Northern Pacific Railroad reaches Hoquiam in 1899.

  • By Aaron Goings
  • Posted 11/21/2012
  • Essay 8765

In 1899,  four years after the Northern Pacific Railroad reached Hoquiam's sister city of Aberdeen, it was extended into Hoquiam, thus completing the capitalist project begun a decade earlier. Although its earlier access to rail gave Aberdeen an early lead in population, capital, and prestige it would never relinquish, the railway brought a massive dose of new investment to Hoquiam, particularly by lumber capitalists

The rail line spurred the local economy. Lumber and shingle shipments from Hoquiam, previously confined to water-based transport, increased dramatically. Equally dramatic was the rise in population, which more than tripled during the first decade of the twentieth century, reaching 8,000 in 1910.

To cite only one dramatic example, Robert and Joseph Lytle, two Hoquiam brothers who made their money by operating a grocery business and what one logger called "the worst camp I ever got into," transitioned to lumber and shingle manufacturing shortly after the extension of the railway into Hoquiam. With guaranteed access to cedar for shingles from their logging operation and the ability to ship their products by rail and sea, the Lytles transitioned their small firm into the giant Hoquiam Lumber and Shingle Company, capable of turning out 275 million shingles per year by 1906.

The Grays Harbor Post crowed over the mill's success in 1911:

"Establishing a record for rail business in lumber and shingles from Grays Harbor, the Hoquiam Lumber & Shingle Company has shipped an average of 175 cars per month during the past three months ... . This record is considered remarkable and especially so since it has been maintained for three months" (Grays Harbor Post, May 13, 1911).

With the Lytle Mill, the North Western lumber company, and scores of other lumber and shingle mills operating at the dawn of the twentieth century, the city of Hoquiam was emerging as a giant in early twentieth century industrial capitalism.

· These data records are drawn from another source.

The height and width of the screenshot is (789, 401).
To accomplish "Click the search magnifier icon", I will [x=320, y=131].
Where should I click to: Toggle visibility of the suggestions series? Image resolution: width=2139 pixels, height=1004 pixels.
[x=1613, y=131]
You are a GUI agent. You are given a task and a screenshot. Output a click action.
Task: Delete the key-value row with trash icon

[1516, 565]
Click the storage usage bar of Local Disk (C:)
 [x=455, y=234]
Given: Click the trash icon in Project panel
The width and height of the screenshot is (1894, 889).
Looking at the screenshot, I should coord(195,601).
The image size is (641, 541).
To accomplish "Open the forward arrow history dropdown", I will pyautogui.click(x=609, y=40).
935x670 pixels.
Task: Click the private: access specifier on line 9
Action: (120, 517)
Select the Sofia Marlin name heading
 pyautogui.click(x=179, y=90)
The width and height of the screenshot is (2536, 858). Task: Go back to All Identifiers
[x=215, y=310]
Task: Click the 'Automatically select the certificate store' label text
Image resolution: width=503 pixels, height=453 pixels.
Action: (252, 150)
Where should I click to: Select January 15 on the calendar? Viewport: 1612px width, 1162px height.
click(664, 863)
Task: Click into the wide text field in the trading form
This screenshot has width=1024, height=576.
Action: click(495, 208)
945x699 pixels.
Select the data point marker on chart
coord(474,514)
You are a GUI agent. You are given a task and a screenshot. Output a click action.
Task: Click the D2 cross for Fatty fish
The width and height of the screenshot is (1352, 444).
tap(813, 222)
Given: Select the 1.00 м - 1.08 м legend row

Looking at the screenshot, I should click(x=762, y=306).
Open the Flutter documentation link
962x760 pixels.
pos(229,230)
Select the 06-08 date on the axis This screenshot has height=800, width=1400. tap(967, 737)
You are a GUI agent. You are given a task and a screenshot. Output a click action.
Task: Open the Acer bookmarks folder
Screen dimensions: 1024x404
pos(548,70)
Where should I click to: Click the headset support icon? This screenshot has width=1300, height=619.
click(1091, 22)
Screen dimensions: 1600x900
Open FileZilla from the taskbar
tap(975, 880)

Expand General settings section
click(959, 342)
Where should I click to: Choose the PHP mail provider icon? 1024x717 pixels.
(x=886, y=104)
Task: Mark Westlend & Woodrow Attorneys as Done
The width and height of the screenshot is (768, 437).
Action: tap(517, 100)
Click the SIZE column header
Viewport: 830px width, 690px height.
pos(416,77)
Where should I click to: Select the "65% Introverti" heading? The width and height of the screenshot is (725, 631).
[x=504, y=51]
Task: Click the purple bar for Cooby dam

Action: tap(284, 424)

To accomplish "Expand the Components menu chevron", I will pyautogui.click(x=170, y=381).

Sources: Grays Harbor Post, May 13, 1911; "The Grays Harbor District," Grays Harbor Post, May 26, 1906, p. 2; Daily Washingtonian, February 1, 1906, p. 4; "Meet at Tacoma," Aberdeen Daily Bulletin, December 15, 1904, p. 1; "Northern Pacific Railroad," Hoquiam Washingtonian, July 23, 1891, p. 1; "The N.P. Railroad Situation," Hoquiam Washingtonian, June 15, 1891, p. 1; "The Society Event of the Season," Hoquiam Washingtonian, February 19, 1891, p. 1; "A Brief Retrospect," Hoquiam Washingtonian, January 1, 1891, p. 4; "Many Long Established Hoquiam Firms," Daily Washingtonian, March 26, 1930; F. W. Mathias, "Annual Report of Chamber Activity," Daily Washingtonian, January 25, 1927, 4; Robert A. Weinstein, Grays Harbor, 1885-1913 (New York: Penguin Books, 1978), 17-24; Ed Van Syckle, They Tried to Cut it All: Grays Harbor -- Turbulent Years of Greed and Greatness (Seattle: Pacific Search Press, 1980); Ed Van Syckle, The River Pioneers: Early Days on Grays Harbor (Seattle: Pacific Search Press, 1982); "Busy Mills of Chehalis County," Hoquiam Washingtonian, May 27, 1897, p. 1; "Articles of Incorporation, North Western Lumber Company," January 29, 1902, Articles of Incorporation, Grays Harbor County Government, Articles of Incorporation, 1891-1975, Southwest Washington Regional Archives, Olympia, Washington; "Articles of Incorporation of the Lytle Logging and Mercantile Company," April 21, 1899, Articles of Incorporation, Grays Harbor County Government, Articles of Incorporation, 1891-1975, Southwest Washington Regional Archives, Olympia, Washington; John D. "Bus" Fairbairn, "Fairbairn's Guide to History of Logging in Chehalis-Grays Harbor County Since 1882," Aberdeen History Collection, Timberland Public Library, Aberdeen, Washington; Philip J. Dreyfus, "Toward Industrial Organization: Timber Workers, Unionism, and Syndicalism in the Pacific Northwest, 1900-1917" (PhD dissertation, City University of New York, 1993).